= Danika Brace =

American football player and coach

Danika Brace Johnson is an American former football coach and player. She served as the coach and general manager of the Nashville Knights franchise of the Legends Football League (LFL) for the 2018 and 2019 seasons.

Brace became the first coach of the Knights when the LFL announced the establishment of operations of that franchise were established in December 2017.

==Playing career==
Brace played the game at middle linebacker on defense and tight end on offense. The 2010–11 season saw her initial debut with the Seattle Mist, where she played for her first two seasons. She was recruited to compete for LFL Canada franchise Regina Rage for the proposed 2013 season in that league, but that season was never played.
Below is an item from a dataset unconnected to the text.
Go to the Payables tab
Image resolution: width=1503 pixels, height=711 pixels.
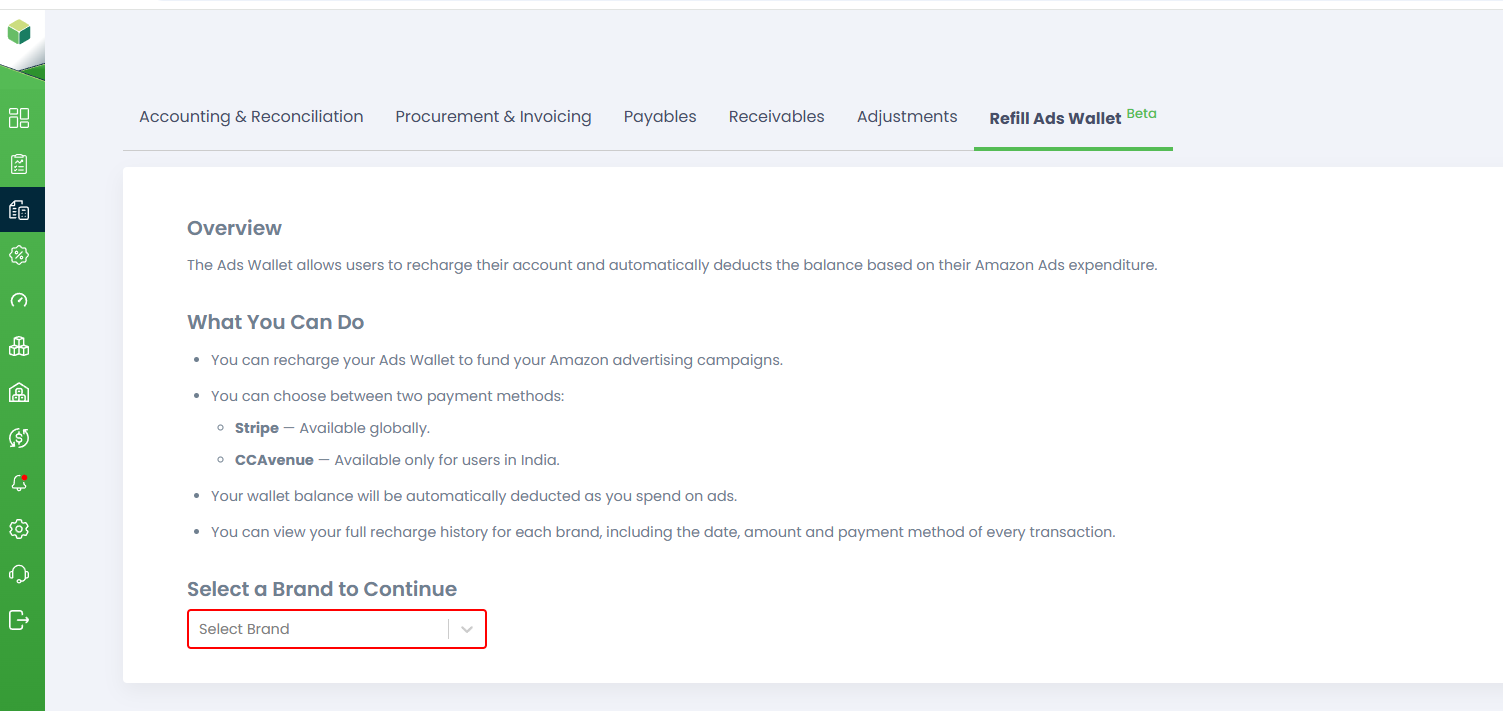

Instead, after graduating from the University of Washington in 2013, she moved to the now-folded Las Vegas Sin, where she helped re-establish that franchise, and competed for that team for two seasons. After supposedly retiring from the game at the end of the 2014 season just before the Sin folded, she returned to the Seattle Mist for the remainder of her playing career from 2015 through the 2017 season, including three appearances in the Legends Cup, two of which the Mist won.

===Awards===
In the 2013 season, while playing for the Sin, Brace was named the LFL Defensive Player of the Year. Two seasons later with the Mist, Brace was named League MVP and LFL 2015 defensive player of the year.

==Coaching career==
By being named the coach of the Nashville Knights when that franchise was established, Brace became the first-ever female coach in the history of the LFL. Her first season as coach resulted in a 4–0 record during the franchise's inaugural 2018 regular season and an appearance in the Eastern Conference final.

==Coaching record==

| Team | Year | Regular season |  |  |  |  | Postseason |  |  |  |
| Wins | Losses | Ties | Win % | Finish | Wins | Losses | Win % | Result |
| NSH | 2018 | 4 | 0 | 0 | 1.000 | 1st in Eastern Conference | 0 | 1 | 0.000 | — |
| NSH | 2019 | 2 | 2 | 0 | .500 | 3rd in Eastern Conference | 0 | 0 | 0.000 | — |
| Total |  | 6 | 2 | 0 | .750 |  | 0 | 1 | 0.000 |  |

==Personal life==

A Seattle native, Brace attended Inglemoor High School in Kenmore, Washington. After graduating high school, she attended college at the University of Washington. She is married to Austin Johnson, defensive lineman for the Jacksonville Jaguars.